I\'ve heard it said that the Entity Framework is overkill or that it\'s difficult to learn compared to LinqToSql.
I am wondering in what way? I used LinqToSql and like
Linq to SQL and Entity Framework are conceptually different beasts and you should make your choice based on how they fit your needs rather than on microbenchmarks. Even if Entity Framework was slower, it is the focus of the ADO.NET team at Microsoft and will be improved many times. Linq-to-SQL is effectively frozen.
Conceptually they are different in that Linq-to-SQL is just a way of performing database queries using Linq. Sounds obvious enough, but the point is: You are accessing the data, structured as per the database model of it. Although FKs are trasformed appropriately you still have excess objects where data was normalised into different tables. Every query you write has to cope with that kind of thing.
Entity Framework allows you to declaratively construct a layer that represents your data the way it should be represented in memory, bringing data from multiple tables into a single object where approriate; representing many-to-many relationships as collection properties, etc. And the queries you write then will be to this model and will be much cleaner and more obvious in purpose (no more 15 table joins!).

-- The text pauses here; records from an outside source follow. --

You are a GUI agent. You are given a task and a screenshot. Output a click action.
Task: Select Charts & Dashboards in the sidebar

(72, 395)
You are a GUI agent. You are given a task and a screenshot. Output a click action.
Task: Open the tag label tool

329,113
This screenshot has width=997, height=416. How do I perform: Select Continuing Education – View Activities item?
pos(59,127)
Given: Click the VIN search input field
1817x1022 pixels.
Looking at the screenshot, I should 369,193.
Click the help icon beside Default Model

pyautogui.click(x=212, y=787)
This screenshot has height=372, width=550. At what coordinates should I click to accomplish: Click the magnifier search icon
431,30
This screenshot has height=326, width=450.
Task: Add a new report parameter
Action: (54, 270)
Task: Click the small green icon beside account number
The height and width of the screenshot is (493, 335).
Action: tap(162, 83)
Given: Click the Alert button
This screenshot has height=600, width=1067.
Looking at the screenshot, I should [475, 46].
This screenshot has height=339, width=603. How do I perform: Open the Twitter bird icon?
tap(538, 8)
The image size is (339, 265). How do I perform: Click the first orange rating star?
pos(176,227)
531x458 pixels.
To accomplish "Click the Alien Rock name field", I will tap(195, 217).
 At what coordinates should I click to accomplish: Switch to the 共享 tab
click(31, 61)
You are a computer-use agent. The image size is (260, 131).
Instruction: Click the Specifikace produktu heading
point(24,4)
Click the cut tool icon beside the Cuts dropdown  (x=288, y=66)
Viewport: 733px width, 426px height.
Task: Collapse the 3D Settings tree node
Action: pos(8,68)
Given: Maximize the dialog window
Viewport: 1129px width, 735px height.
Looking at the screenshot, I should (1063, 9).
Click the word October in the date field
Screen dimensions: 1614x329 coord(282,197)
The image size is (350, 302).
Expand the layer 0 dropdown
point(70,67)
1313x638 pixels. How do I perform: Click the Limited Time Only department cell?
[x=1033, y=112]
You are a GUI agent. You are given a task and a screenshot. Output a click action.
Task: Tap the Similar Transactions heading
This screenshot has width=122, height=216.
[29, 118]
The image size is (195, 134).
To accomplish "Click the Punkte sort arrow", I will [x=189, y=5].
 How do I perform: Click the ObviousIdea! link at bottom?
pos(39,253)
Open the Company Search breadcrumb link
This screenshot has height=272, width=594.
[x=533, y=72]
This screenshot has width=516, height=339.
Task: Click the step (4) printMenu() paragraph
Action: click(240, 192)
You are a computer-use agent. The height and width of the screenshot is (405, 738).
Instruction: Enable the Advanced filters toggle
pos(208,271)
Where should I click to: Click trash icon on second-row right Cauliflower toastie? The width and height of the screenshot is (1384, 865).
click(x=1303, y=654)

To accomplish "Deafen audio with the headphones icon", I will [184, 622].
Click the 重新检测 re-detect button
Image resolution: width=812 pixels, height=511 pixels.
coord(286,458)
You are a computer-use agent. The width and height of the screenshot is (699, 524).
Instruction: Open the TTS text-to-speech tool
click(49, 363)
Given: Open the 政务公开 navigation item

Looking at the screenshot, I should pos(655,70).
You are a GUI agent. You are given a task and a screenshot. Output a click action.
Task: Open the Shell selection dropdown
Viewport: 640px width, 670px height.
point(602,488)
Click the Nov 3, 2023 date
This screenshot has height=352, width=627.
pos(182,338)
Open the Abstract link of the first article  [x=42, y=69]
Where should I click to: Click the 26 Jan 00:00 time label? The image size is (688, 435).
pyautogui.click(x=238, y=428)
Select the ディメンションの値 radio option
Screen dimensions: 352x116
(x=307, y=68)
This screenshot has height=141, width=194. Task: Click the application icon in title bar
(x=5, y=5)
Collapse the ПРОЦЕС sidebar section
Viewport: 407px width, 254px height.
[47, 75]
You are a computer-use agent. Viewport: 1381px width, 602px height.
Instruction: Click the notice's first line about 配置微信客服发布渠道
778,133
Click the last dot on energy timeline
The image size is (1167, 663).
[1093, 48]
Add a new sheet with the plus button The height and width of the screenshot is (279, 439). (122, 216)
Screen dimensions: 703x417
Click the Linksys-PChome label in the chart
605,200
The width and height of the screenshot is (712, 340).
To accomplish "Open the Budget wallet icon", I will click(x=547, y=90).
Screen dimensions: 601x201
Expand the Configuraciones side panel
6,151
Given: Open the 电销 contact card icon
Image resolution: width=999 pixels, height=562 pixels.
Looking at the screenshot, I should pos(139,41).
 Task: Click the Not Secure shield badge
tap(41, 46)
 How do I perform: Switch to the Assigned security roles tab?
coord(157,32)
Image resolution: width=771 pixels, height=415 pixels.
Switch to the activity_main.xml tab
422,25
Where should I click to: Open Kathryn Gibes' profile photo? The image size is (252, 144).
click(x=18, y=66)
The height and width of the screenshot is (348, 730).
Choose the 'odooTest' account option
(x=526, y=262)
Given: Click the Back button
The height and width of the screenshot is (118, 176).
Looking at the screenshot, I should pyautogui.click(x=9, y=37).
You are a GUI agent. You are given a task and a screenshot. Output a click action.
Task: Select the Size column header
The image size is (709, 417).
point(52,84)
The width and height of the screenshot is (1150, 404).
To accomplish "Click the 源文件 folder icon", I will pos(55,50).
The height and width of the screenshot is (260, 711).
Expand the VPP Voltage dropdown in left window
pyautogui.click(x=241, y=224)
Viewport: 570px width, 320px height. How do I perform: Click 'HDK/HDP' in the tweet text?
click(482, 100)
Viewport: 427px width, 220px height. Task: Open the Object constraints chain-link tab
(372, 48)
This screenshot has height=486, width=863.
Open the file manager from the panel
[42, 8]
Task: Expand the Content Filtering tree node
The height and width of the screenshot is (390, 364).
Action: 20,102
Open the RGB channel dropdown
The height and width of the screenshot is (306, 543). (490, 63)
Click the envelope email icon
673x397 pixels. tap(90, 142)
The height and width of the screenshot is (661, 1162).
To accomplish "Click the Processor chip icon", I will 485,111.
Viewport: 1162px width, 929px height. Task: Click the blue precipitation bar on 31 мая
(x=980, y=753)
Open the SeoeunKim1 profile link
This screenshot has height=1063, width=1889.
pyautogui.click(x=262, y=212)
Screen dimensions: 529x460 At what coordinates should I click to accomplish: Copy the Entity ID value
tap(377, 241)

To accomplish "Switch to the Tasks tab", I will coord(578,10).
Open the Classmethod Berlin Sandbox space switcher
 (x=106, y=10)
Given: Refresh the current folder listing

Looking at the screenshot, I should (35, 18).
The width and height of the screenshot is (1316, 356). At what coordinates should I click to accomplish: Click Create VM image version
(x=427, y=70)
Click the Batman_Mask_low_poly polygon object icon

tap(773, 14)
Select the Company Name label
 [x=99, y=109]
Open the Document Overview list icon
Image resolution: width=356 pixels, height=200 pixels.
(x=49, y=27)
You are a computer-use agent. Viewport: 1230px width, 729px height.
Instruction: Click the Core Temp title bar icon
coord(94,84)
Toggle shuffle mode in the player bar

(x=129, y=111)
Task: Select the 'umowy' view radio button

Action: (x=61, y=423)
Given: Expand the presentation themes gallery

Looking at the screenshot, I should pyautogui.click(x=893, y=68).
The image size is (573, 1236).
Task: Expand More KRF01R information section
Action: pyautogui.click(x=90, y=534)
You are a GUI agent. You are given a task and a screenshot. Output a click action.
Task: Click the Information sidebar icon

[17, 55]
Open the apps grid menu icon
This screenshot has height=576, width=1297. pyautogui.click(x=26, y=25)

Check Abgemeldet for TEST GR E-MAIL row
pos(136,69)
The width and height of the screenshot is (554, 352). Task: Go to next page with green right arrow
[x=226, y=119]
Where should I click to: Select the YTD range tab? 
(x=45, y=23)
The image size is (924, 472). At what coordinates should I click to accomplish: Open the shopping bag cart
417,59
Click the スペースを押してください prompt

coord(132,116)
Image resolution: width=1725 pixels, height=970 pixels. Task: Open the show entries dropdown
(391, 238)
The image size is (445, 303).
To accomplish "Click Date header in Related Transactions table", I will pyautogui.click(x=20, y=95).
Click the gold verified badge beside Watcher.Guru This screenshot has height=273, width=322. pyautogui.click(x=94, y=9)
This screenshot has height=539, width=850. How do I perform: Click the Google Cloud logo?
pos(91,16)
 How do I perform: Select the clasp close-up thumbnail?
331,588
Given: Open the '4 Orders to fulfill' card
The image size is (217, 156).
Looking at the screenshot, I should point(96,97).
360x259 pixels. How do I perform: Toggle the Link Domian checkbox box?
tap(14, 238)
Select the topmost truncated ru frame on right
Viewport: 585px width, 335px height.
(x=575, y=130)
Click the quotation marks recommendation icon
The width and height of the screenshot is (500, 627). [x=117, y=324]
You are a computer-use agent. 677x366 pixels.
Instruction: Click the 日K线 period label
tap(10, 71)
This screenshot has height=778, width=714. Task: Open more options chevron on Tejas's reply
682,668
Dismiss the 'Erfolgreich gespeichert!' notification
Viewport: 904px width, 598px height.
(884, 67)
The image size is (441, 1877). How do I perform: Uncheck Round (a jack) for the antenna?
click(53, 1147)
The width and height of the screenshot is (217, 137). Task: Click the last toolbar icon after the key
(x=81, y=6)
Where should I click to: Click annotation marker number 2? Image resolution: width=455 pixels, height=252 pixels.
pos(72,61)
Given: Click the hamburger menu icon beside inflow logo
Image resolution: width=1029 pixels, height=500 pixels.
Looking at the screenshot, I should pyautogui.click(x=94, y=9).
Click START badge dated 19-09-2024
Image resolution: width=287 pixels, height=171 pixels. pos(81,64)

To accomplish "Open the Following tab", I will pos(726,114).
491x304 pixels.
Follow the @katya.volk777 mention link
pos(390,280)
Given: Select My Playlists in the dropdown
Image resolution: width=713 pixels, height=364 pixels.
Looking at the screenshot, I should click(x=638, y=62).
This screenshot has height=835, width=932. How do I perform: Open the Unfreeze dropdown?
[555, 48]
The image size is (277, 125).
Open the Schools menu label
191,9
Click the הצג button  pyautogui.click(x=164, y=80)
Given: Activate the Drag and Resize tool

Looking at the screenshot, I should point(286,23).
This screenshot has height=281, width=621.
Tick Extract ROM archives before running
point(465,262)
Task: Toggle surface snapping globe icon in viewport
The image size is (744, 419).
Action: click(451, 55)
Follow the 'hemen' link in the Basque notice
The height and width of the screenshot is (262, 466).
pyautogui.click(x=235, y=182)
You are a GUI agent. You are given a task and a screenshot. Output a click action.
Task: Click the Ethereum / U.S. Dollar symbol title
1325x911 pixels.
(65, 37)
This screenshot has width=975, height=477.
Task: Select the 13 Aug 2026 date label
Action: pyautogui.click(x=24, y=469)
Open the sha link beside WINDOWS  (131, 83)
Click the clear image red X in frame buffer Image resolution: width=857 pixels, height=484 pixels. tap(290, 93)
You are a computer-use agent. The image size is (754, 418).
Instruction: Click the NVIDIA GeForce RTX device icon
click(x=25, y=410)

O'Reilly have a comprehensive book coming out Entity Framework on 15th Januray 2009 (preview available now on Roughcuts) if you're unsure about using Entity Framework - the MSDN documentation for it does pretty much suck at the moment which makes proposing it even harder. I do believe it's worth using in long run for all but the most trivial of projects (and personally if I was writing something trivial I'd just use ADO.NET2 directly and forget about Linq).